Data in this exercise section start

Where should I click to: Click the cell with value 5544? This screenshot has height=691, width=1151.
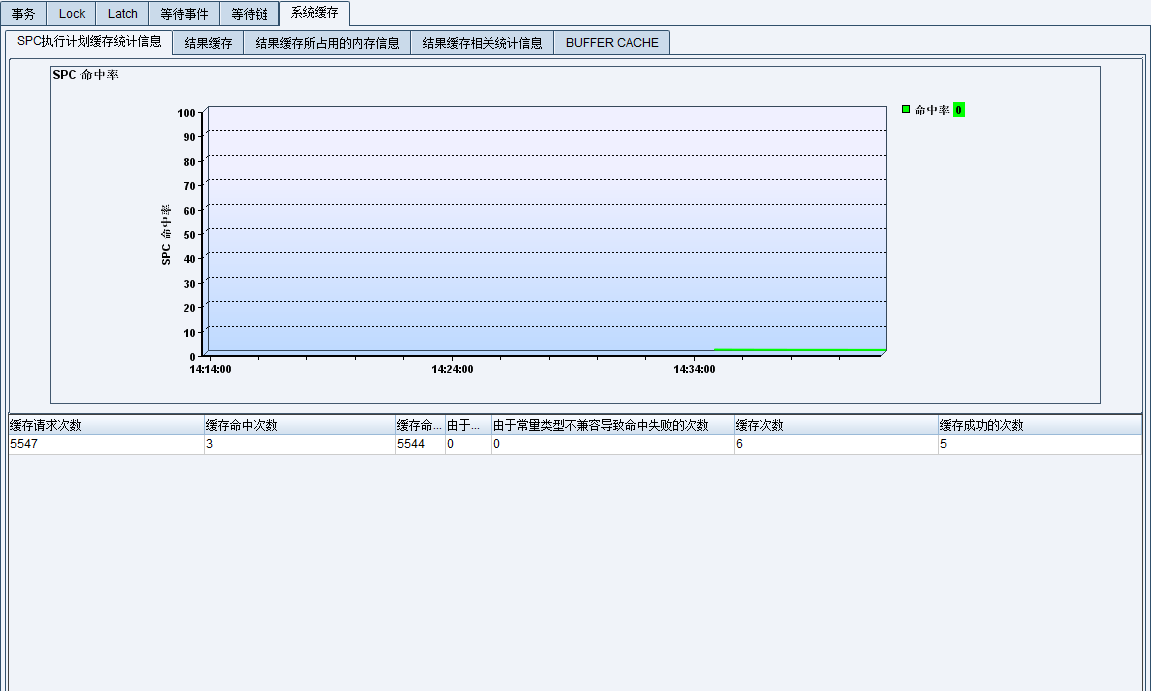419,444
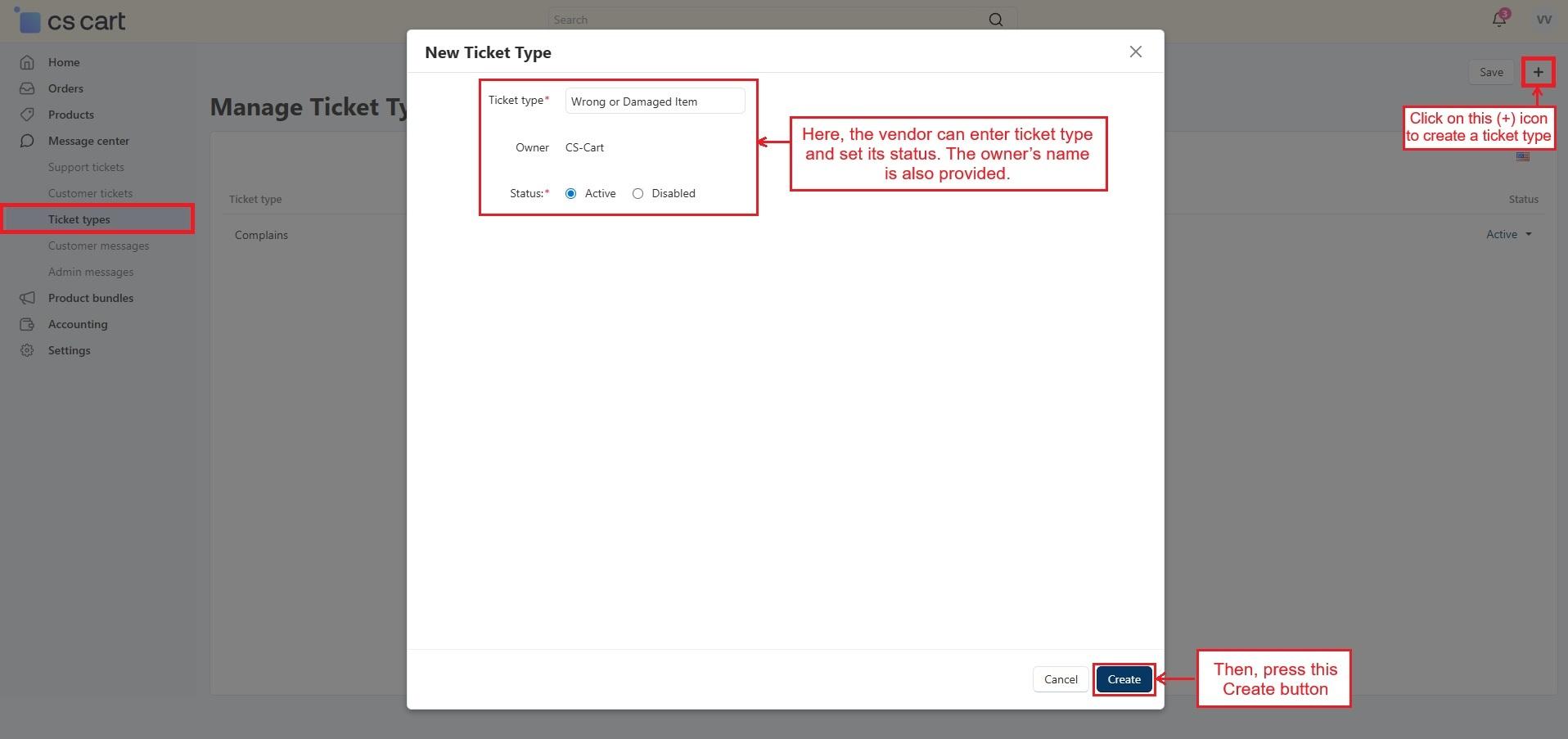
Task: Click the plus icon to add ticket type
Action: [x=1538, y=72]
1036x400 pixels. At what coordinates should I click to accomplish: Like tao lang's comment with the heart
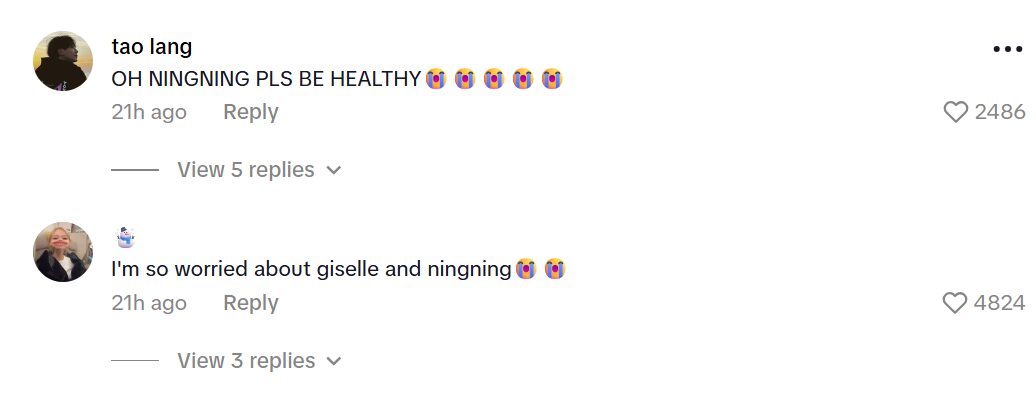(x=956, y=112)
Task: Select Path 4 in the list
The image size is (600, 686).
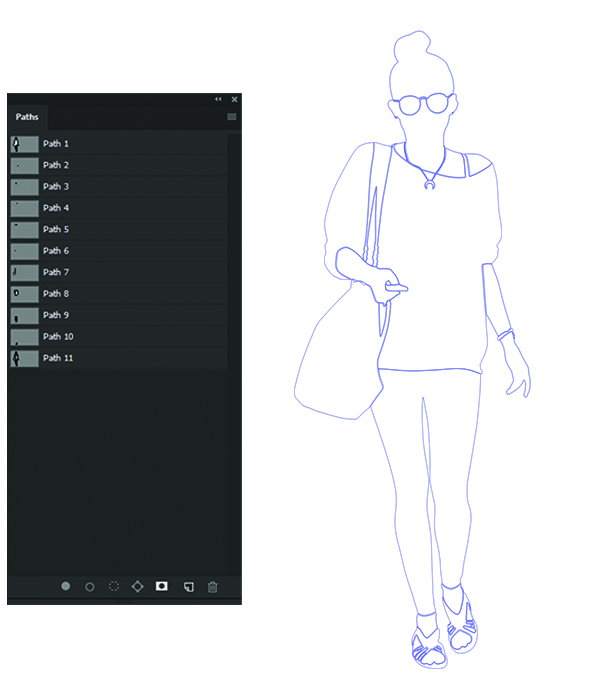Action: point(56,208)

Data in this exercise section end

Directions for this task.
Exactly as written, please copy out the whole set of records, skipping images.

Expected answer.
Where should I click to: Click the cell with value 5544? This screenshot has height=691, width=1151.
419,444
Task: Click the plus icon to add ticket type
Action: [x=1538, y=72]
1036x400 pixels. At what coordinates should I click to accomplish: Like tao lang's comment with the heart
(x=956, y=112)
Task: Select Path 4 in the list
The image size is (600, 686).
Action: point(56,208)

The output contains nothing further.